Cartoon Saloon’s first four feature length works all received nominations for Best Animated Feature and one for Best Animated Short Film (Late Afternoon). The company also developed the cartoon series Skunk Fu!, Puffin Rock, Dorg Van Dango and Vikingskool.
“The awards are fantastic, and we wouldn’t be where we are today without that first nomination that came for The Secret of Kells,” Twomey concedes. “It solidified and steadied our company in ways and threw a spotlight on it. If we hadn’t had that at that particular time, I don’t know if we’d still be around today, honestly. Suddenly you’re wearing high heels instead of sneakers, getting to walk the red carpet as a glamorous version of yourself or a huge star says the name of your company on some big stage. Those are surreal times, but if those are the ones that are motivating you, you’re not going to stay in the business for very long!” she grins. “At our London premiere, I sat behind a four-year-old and her mom and dad. Any time the film got a little bit intense, the four-year-old’s mom would lean in to see how she was getting on and dealing with it, in ways I recognised as a parent myself.

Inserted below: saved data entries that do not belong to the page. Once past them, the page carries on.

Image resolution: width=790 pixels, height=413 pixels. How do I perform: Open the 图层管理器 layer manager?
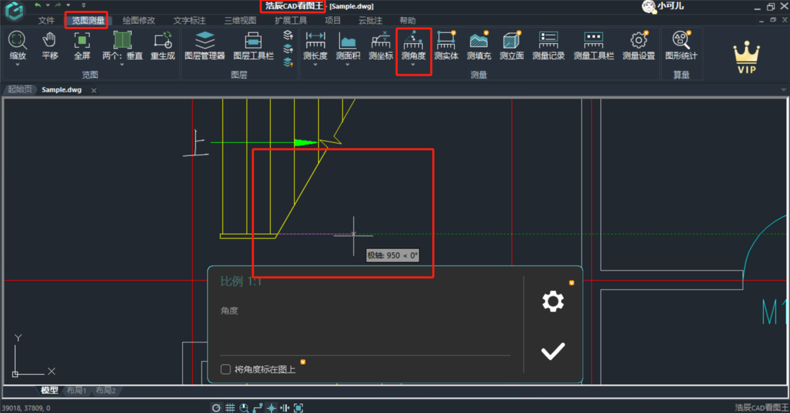tap(205, 45)
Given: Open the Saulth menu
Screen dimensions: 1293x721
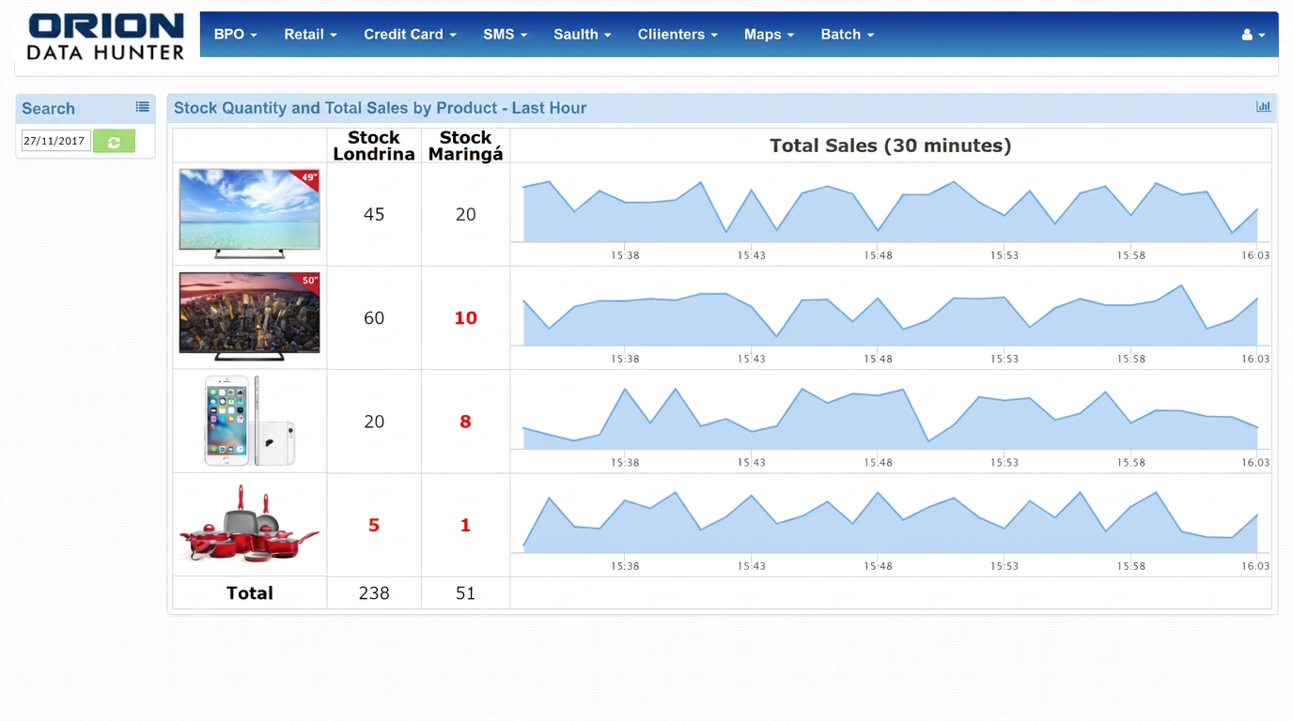Looking at the screenshot, I should pyautogui.click(x=582, y=34).
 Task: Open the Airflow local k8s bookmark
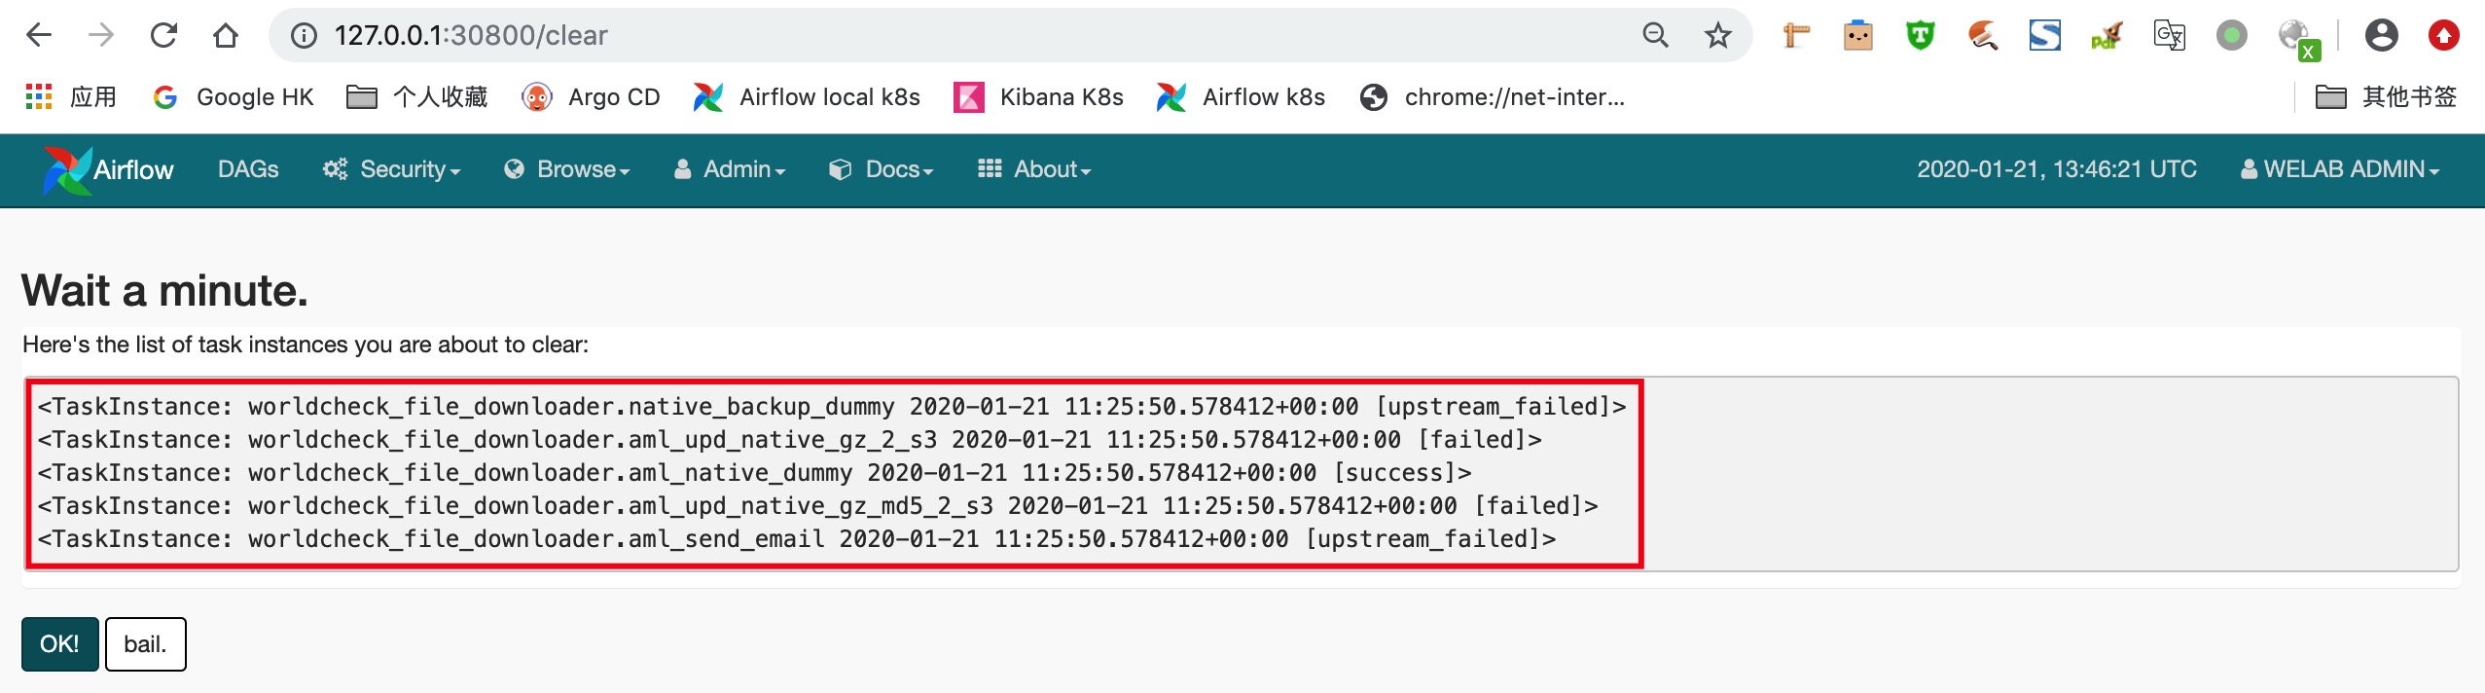coord(807,97)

“After about 20 minutes, the little girl was standing up, and when her mom leaned in, she pushed the side of her mom’s face out of the way!” Twomey laughs, beaming. “For me, those are the moments I live for. The ones where I think, ‘There’s something in what she’s seeing that’s really connecting with her’. When things get tough, she might remember part of the film that could help. That’s what animation and creating inclusive stories is all about.”
My Father’s Dragon is currently showing in Irish cinemas and available to stream on Netflix from today (November 11th).